No, the reason the film succeeds is that it is a skillfully
made, carefully observed labor of love. It's not perfect -- it veers perilously close to
melodrama in places. But it doesn't deal with big issues or capital-letter concepts. It
deals with a small group of people and their hard, lonely lives.
It boasts a spectacular cast. Halle Berry and Billy Bob
Thornton are superb, but they are supported by a phenomenal cast that includes Peter
Boyle, Heath Ledger, and Sean (P-Daddy) Combs.
The story revolves around Hank (Thornton), a guard on the
death row of a prison remarkably like Louisiana's Angola State Prison. He's the abused son
of a former prison guard (Boyle) and at the same time, he's the abusive father whose son
works with him in the condemned cells.
Leticia (Berry) is the wife of a condemned man, the mother
of an overweight boy, and a waitress at the local diner. Berry is immensely successful at
damping down her stellar glamour and becoming a woman who has run out of last chances.

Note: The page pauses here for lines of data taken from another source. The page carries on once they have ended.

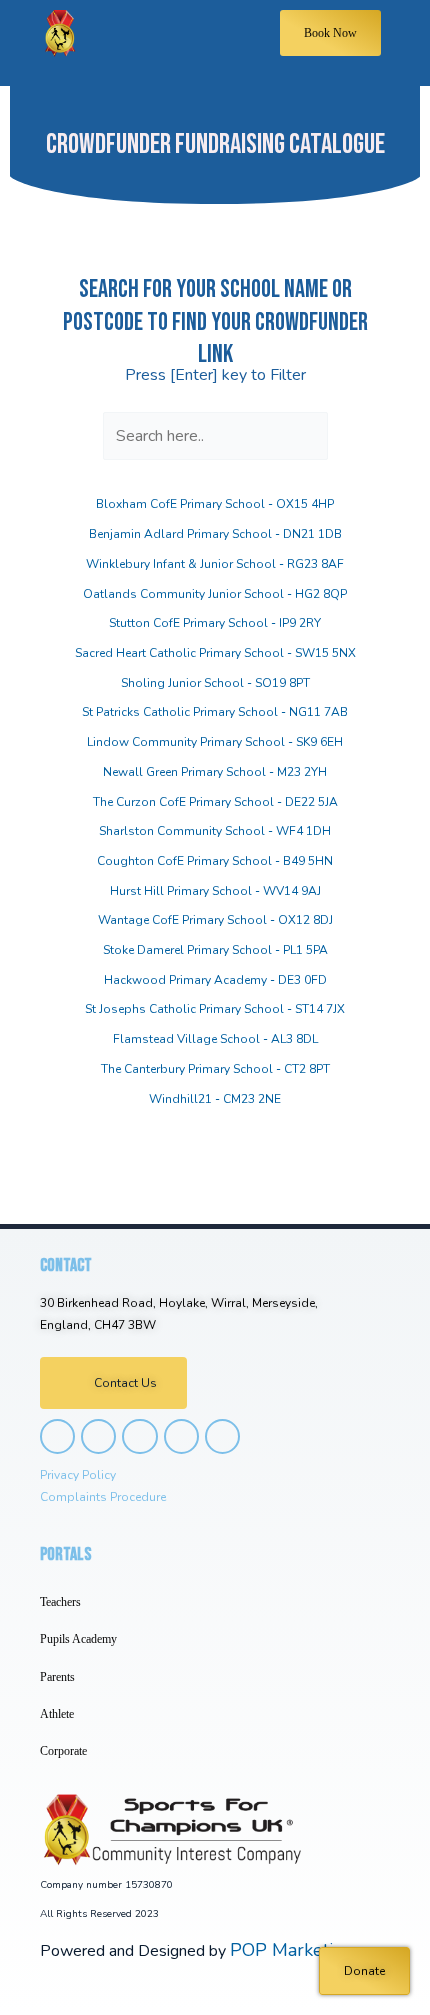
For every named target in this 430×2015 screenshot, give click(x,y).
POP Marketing (292, 1950)
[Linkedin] (222, 1436)
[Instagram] (57, 1436)
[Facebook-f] (98, 1436)
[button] (172, 43)
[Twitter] (139, 1436)
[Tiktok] (181, 1436)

Recovering from a family tragedy, Hank quits his job and
rattles around his house, being harangued by his racist father and serving out an
excruciatingly slow-moving life sentence of loneliness. He meets Leticia at the diner
where he eats ice cream in the middle of the night and gradually gets to know her;
ultimately they become lovers.
A real Hollywood film would have made that the triumphant
final scene -- the two of them have conquered loneliness at last! Except, of course,
nothing of the sort has happened. Two people separated by all the gulfs our society could
throw at them came together in mutual loneliness, pain, and fear. That's not an ending --
it's a beginning.
Hank and Leticia know each other from the diner, without a
suspicion of their further connection with one another. A lesser film might have gloried
in that tension or constructed a feel-good ending out of it. Monster's Ball,
however, uses the completely different ways that these two process the information to show
the gulf that still exists between them: Hank does nothing, hoping that Leticia never
finds out; Leticia does nothing, ultimately, because she has no options.

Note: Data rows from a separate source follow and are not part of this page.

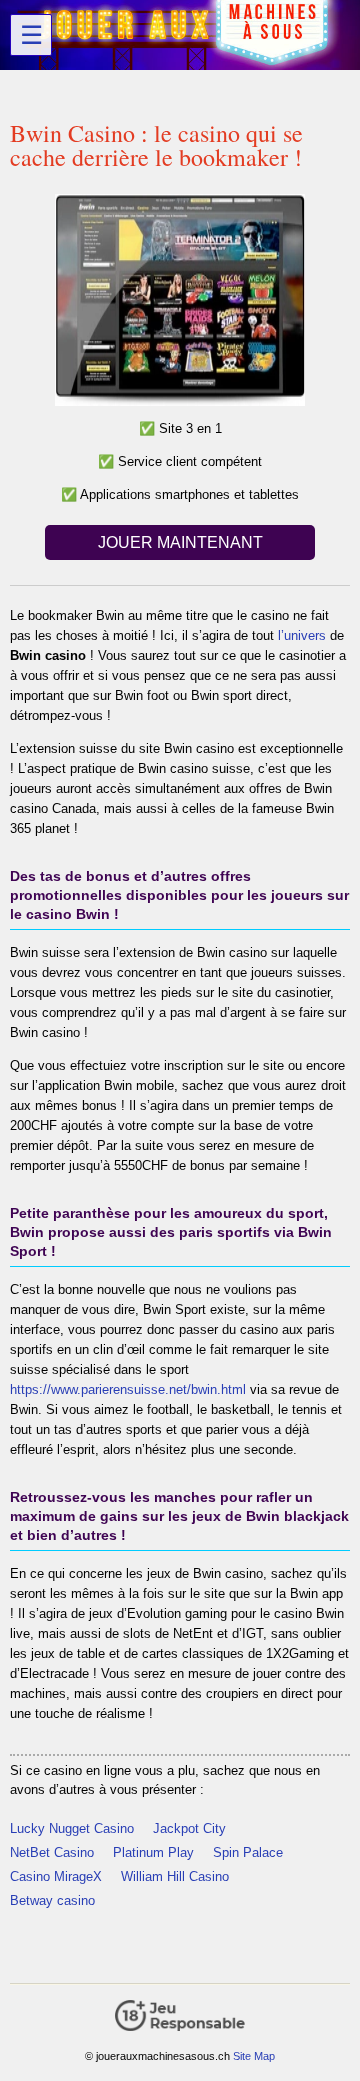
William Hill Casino (175, 1876)
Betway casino (52, 1900)
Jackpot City (189, 1828)
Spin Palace (248, 1852)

And that's where the film ends. Things may work out, or the
two may get overwhelmed by all the extraneous pressures -- we have no way of knowing and
the film makers wisely don't try to telegraph any simple or satisfying answers.

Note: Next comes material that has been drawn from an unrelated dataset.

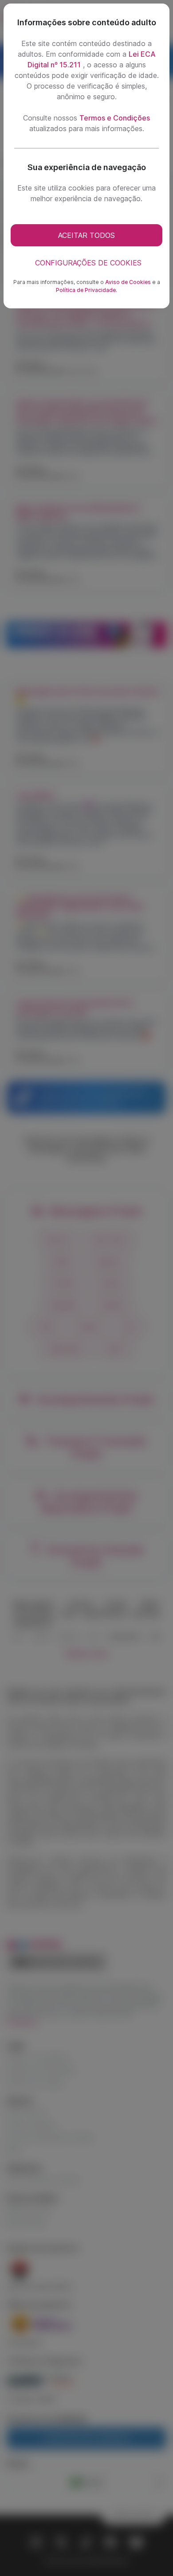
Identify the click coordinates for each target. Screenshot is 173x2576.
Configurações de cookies (88, 262)
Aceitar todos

Berry and Thornton make us care passionately about these
characters. In the weeks since I first saw the film, I've caught myself wondering about
Leticia and Hank. How are things going -- are they doing okay? I can count the films that
have made me care this deeply, this real-ly about their protagonists on the fingers
of one hand. This is the way we should care about art -- but when was the last time
you felt that way about a movie?
Maybe we should take film out of the hands of pros and give
it back to the amateurs. They certainly can't do worse and, as Monster's Ball so
amply shows, perhaps they could do it a lot better.